We begin by defining what propositional logic is : it is a set of variables {x, y, z, ...} and a set of connectors {and, or, - (not), →}. Each variable can be either "false" or "true." Connectors are defined standardly:

x and y is true if and only if (for brevity we write iff - if and only if) x is true and y is true, the classic "AND"
x or y is true iff at least one of the variables x \ y is true, the classic "OR"
-x true iff x false, classic negation
x → y is false iff x is true, and y is false - let's look at an example:
“If it was raining, the grass is wet”
A statement is false if and only if the rain was (x true) and the grass is still dry (y is false).

Formula F is a syntactically correct set of variables and connectors, i.e., →, and, or connect variables or other formulas, (not) stands before a variable or formula.
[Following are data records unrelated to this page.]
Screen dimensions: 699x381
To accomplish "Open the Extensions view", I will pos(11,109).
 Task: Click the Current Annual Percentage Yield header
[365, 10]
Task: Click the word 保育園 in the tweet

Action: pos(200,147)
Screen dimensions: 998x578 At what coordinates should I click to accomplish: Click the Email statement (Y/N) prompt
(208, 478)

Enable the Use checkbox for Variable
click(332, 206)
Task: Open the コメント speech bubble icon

Example, F = (x → (y or z)) and (z → -x).

It is said that the formula F is satisfiable (SAT), iff its variables can be assigned the values "true" \ "false" (we call this function I from the English I nterpretation), so that F is true. For brevity, we write I (F) = "true."

Any propositional formula F can be reduced to the form CNF (conjunctive normal form), i.e. be represented as
F '= c ₁ and c ₂ and ... c _n
where c _i is (x or y or z), and x, y, z are variables or their negations.
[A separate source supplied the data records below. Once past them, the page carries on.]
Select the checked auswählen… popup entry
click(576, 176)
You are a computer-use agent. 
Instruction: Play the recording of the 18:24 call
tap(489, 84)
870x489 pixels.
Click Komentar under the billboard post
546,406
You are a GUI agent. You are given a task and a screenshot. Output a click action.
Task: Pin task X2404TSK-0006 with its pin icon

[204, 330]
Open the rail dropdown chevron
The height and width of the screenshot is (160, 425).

Example F = (x or -y or -z) and (-x or -y or h) and (z or h).

More information about this conversion is written here (in order for each sentence to contain no more than three variables, you will need to introduce additional variables, but these are only technical details).

In this form, when the formula has the form described above, the task is called 3-SAT, emphasizing the fact that each sentence c _i contains no more than three variables or their negations.
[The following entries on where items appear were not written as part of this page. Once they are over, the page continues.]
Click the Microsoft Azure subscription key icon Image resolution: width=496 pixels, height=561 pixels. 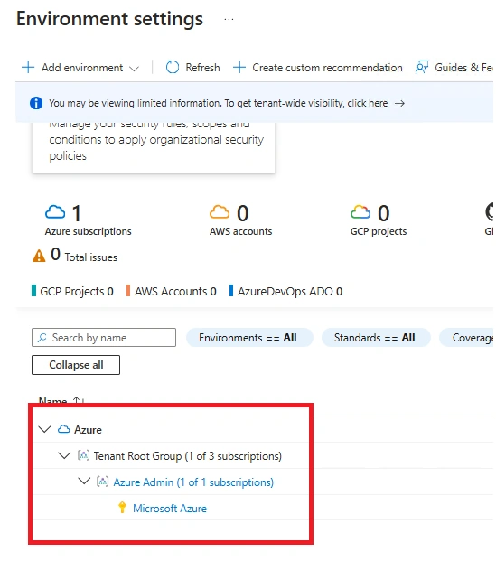[x=122, y=508]
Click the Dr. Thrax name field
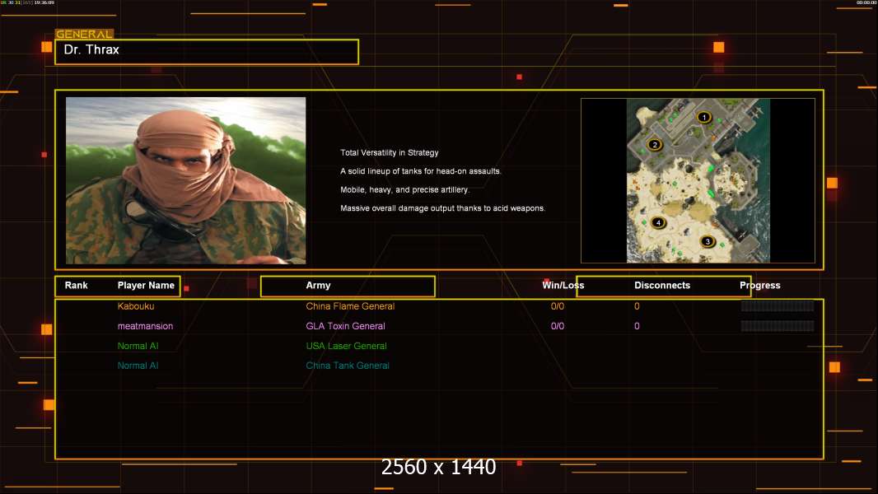 (206, 51)
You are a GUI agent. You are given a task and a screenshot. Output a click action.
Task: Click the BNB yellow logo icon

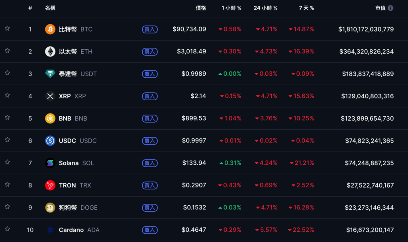(50, 118)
The formulation of the 3-SAT task is as follows:
Given: 3-CNF Propositional Formula F
Find:: function I , assigning the value "true" \ "false" to all variables, such that I (F) = "true"

class P

P is also PTIME — problems solvable in polynomial time, this means that the number of steps of the algorithm in a given class grows no more than some polynomial from the input data. More about various algorithms and complexity analysis in PTIME has already been written on Habré [ 9 , 10 , 11 , 12 , 13 ].

For illustration, here’s a simple example: bubble sorting algorithm ( pseudocode from wiki)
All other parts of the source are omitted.